Exhibit C Comparison Of Side Effects Assessment
By Life Raft Group As Compared To That Of Novartis
Using the latest side effect data published by Novartis in a memorandum to pharmacists dated August, 2001, we compared the frequency of reported side effects to Gleevec by the Life Raft Group to those reported by Novartis. The Novartis data refers only to patients using Gleevec for Chronic Myelogenous Leukemia. The Life Raft Group data refers only to patients using Gleevec for GIST.
For most side effects, the data is fairly similar, with the Life Raft Group reporting a higher amount of fatigue, diarrhea and skin problems, and the Novartis Group reporting a higher amount of edema, nausea and cramping. Reported reflux was about the same. Only one side effect, namely eye puffiness, was reported by the Life Raft Group and not by Novartis, although that might be explained by a different method of categorization. (See Chart 6).
Where there are significant differences is in the reporting of the severity of side effects, with the Life Raft Group tending to define a greater number of side effects as severe.

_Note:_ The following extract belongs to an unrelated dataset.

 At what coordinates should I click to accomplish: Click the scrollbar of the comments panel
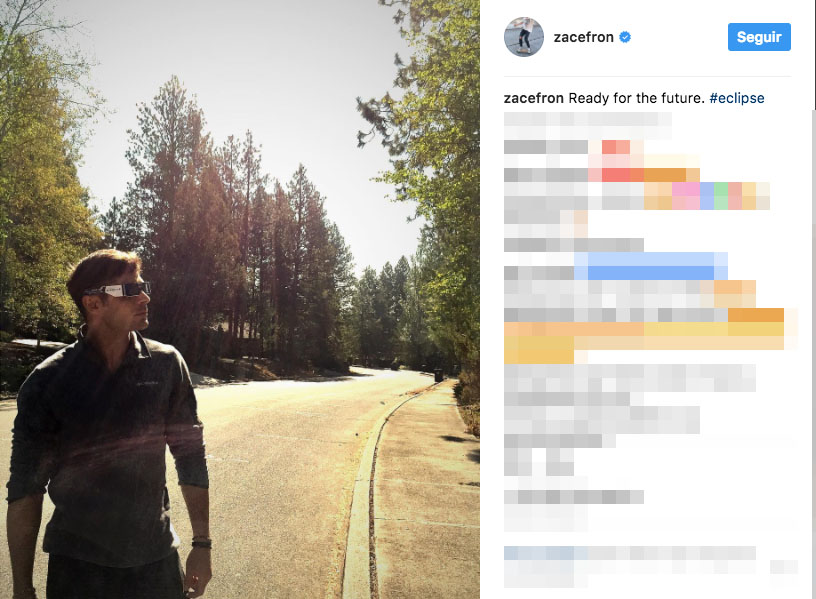[x=813, y=354]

There are two major reasons for these differences.
The first is that Novartis, like all clinical researchers, uses the toxicity standards established by the NCI (National Cancer Institute), whereas the Life Raft Group uses its own patient severity rating scale.
The second is that Novartis, like all clinical researchers, derives its data from the reports of on line clinicians, whereas the Life Raft Group derives its data directly from the patient. This raises the issues of whether the on line clinician correctly hears, interprets and records what the patient says and whether the patient chooses to accurately report their side effects to this person. It also raises the issue of whether the Life Raft Group volunteer who records this information correctly hears, interprets and records what the patient says and whether the patient chooses to accurately report their side effects to this person.
Although we have no Novartis data on GIST-Gleevec severity, we do have the reports of the clinical researchers at the May, 2001 ASCO (American Society of Clinical Oncologists) Conference. As is the case with all clinical trials, the GIST-Gleevec trial researchers used the NCI toxicity standards, with grades 3 and 4 events being reported by the U.S. trials and grades 2, 3, and 4 being reported by the European trials. Let’s compare the U.S. report, using grades 3 and 4 to define toxicity, to the Life Raft Group methodology. We will use as an example the fact that a clinical trial patient has diarrhea.
The U.S. ASCO Report notes that, of 145 study participants, there were 0 cases of diarrhea as a grade 3 or 4 toxicity event. The Life Raft Group notes that, of 61 study participants, there were 13 cases of diarrhea reported to be severe.
Let’s take a look at how this difference in reporting could occur.
Assume that a patient had three incidents of diarrhea per week prior to beginning Gleevec.
Assume that patient now has three incidents per day since beginning Gleevec.
Using the current NCI toxicity scale that situation would rate a one, on a scale of 0 to 5, with 0 being none and 5 being death.
Using the Life Raft Group Severity Scale, the patient might conclude that three episodes a day of diarrhea for the indefinite future, might rate a 7, on our scale of 0 to 10, thus qualifying for a ranking of severe. One might ask the NCI analyst who constructed the scale: How would you rate the severity of having to cope with an average of 3 episodes of diarrhea per day for the rest of your life?
Given that about half of those among the Life Raft Group who report severe side effects, report three or more, this poses an interesting dilemma. How do you combine the several different side effects into one quality of life whole? To some extent we have begun trying to do this by looking at functional effects, in addition to rating side effects separately. (See Table 4).
At some later date, we may return to this subject in greater detail. Our purpose today was to point out the different perspectives of a patient group and a clinical trial group in looking at the severity of side effects, and to suggest that both may help understand what a patient is actually going through as they try to live their life.